Calcium

Uncoupling proteins 2 and 3 are fundamental for mitochondrial Ca2+ uniport. Trenker, M. et al. Nature Cell Biol. 9, 445–452 (2007)

Under physiological conditions, mitochondria take up Ca2+ from the cytosol; however, the mechanism of mitochondrial import is unknown. Trenker et al. show that uncoupling protein-2 (UCP2) and UCP3 are essential for mitochondrial Ca2+import. Overexpression of UCP2 or UCP3 enhanced mitochondrial Ca2+ uptake. Ca2+ uptake was inhibited by expression of dominant-negative mutants of U CP2 or UCP3, by depletion of UCP2 or UCP3 (mediated by small interfering RNAs) or in isolated Ucp2−/− mitochondria. By contrast, modulation of UCP1 expression had no effect on Ca2+ dynamics. It is unclear whether UCP2 and UCP3 form a channel in the inner mitochondrial membrane or whether they function indirectly to regulate the passage of Ca2+ ions.

DNA repair

The structural determinants of checkpoint activation. MacDougall, C. A. et al. Genes Dev. 21, 898–903 (2007)

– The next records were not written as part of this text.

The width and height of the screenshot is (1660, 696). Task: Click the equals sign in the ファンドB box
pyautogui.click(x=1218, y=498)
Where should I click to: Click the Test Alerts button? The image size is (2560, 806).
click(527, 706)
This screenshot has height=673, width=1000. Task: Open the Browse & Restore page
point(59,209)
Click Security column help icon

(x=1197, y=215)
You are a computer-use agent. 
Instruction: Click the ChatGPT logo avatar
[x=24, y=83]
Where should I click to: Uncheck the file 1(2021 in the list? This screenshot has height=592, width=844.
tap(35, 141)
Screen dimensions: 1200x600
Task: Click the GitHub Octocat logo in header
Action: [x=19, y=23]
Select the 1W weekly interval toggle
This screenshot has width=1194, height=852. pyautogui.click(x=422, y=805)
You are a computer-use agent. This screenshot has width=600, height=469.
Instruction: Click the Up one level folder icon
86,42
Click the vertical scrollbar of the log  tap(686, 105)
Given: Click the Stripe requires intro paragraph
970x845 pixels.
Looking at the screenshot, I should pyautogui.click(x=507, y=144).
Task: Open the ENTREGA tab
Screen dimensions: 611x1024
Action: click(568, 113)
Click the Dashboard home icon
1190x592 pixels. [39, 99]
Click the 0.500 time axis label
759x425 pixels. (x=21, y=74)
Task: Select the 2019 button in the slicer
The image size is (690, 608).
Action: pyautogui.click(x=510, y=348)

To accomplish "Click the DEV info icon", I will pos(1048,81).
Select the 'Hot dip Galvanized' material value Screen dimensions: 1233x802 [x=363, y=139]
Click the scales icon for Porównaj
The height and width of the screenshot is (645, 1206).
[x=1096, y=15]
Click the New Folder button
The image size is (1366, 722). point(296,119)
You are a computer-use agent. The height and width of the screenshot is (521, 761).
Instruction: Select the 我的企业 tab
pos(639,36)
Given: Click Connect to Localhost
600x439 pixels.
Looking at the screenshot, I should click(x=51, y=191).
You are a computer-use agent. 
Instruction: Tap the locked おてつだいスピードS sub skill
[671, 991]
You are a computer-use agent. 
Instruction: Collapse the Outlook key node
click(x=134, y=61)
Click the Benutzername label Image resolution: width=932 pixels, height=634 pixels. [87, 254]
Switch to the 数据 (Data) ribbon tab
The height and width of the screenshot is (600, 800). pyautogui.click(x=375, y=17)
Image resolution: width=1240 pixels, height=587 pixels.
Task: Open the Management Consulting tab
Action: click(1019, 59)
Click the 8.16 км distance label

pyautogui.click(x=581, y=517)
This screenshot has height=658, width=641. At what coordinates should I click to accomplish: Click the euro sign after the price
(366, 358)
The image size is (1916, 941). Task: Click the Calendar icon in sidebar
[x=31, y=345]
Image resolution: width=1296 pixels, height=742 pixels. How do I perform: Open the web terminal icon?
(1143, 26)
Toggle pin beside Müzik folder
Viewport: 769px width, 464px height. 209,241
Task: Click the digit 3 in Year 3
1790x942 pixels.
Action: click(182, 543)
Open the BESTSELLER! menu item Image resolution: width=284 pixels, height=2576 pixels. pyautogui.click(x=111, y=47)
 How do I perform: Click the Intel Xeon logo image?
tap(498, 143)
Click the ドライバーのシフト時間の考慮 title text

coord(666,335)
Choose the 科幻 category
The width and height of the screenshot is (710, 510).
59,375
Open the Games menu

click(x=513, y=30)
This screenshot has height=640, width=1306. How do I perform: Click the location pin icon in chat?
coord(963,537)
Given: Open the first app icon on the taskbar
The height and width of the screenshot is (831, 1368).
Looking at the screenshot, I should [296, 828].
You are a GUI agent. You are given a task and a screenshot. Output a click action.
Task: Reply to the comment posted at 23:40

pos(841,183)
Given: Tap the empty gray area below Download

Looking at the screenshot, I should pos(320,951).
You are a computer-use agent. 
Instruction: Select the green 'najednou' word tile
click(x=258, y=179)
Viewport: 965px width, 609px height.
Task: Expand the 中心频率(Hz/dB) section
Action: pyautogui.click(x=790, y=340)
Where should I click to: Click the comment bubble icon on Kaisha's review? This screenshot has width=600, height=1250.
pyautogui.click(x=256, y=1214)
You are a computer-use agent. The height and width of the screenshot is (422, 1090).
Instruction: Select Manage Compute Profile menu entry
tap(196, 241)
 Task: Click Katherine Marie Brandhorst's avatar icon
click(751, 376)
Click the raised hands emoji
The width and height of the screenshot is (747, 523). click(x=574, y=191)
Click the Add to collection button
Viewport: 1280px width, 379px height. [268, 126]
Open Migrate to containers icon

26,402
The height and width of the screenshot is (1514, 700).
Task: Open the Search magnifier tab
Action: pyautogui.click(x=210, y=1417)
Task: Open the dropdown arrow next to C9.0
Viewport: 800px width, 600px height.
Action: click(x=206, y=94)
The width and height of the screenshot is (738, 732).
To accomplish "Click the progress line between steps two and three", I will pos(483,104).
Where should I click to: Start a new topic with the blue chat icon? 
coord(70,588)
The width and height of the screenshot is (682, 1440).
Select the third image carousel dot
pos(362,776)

The ATR (ATM and Rad3-mediated) kinase is a central sensor of many forms of genotoxic stress that activates a DNA-damage checkpoint through its downstream effector checkpoint kinase-1 (Chk1). Using Xenopus laevis egg extract, MacDougall et al. identified a minimal DNA structure that activated the ATR-mediated checkpoint response. The authors found that single-stranded (ss) DNA with short complementary DNA sequences annealed along it was sufficient for checkpoint activation by ATR. This primed ssDNA structure is similar to those that are often formed following many types of DNA damage. Importantly, the authors have generated a tool that can be used to probe ATR-dependent checkpoint signalling; for example, the length of ssDNA next to the primer influences the extent of Chk1 activation. In addition, this forms a starting molecule from which the structural determinants that are required for checkpoint activation can be refined.

Oxygen sensing

HIF-1 regulates cytochrome oxidase subunits to optimize efficiency of respiration in hypoxic cells. Fukuda, R. et al. Cell 129, 111–122 (2007)

Hypoxia-inducing factor-1 (HIF1) is activated under low-oxygen conditions to promote pathways of anaerobic metabolism. The authors show that, in mammalian cells, HIF1 also modulates aerobic metabolism by regulating the production of a catalytic subunit in the mitochondrial electron-transport chain — cytochrome c oxidase-4 (COX4). Under normal conditions, cells predominantly produce COX4-1, an isoform that generates moderate amounts of harmful reactive oxygen species (ROS). Under hypoxic conditions, HIF1 induces the production of COX4-2 and activates a mitochondrial LON protease that degrades COX4-1. COX4-2 is a more efficient isoform that enhances aerobic respiration during periods of hypoxic stress and generates lower levels of ROS. However, forced overproduction of COX4-2 under non-hypoxic conditions was more harmful to cells than was forced overproduction of COX4-1, which may explain why COX4-2 production is usually kept to low levels. The swapping of cytochrome oxidase subunits also occurs in yeast. Yeast lack a HIF1 homologue and regulate subunit production by a different mechanism, which provides a clear example of convergent evolution in eukaryotes.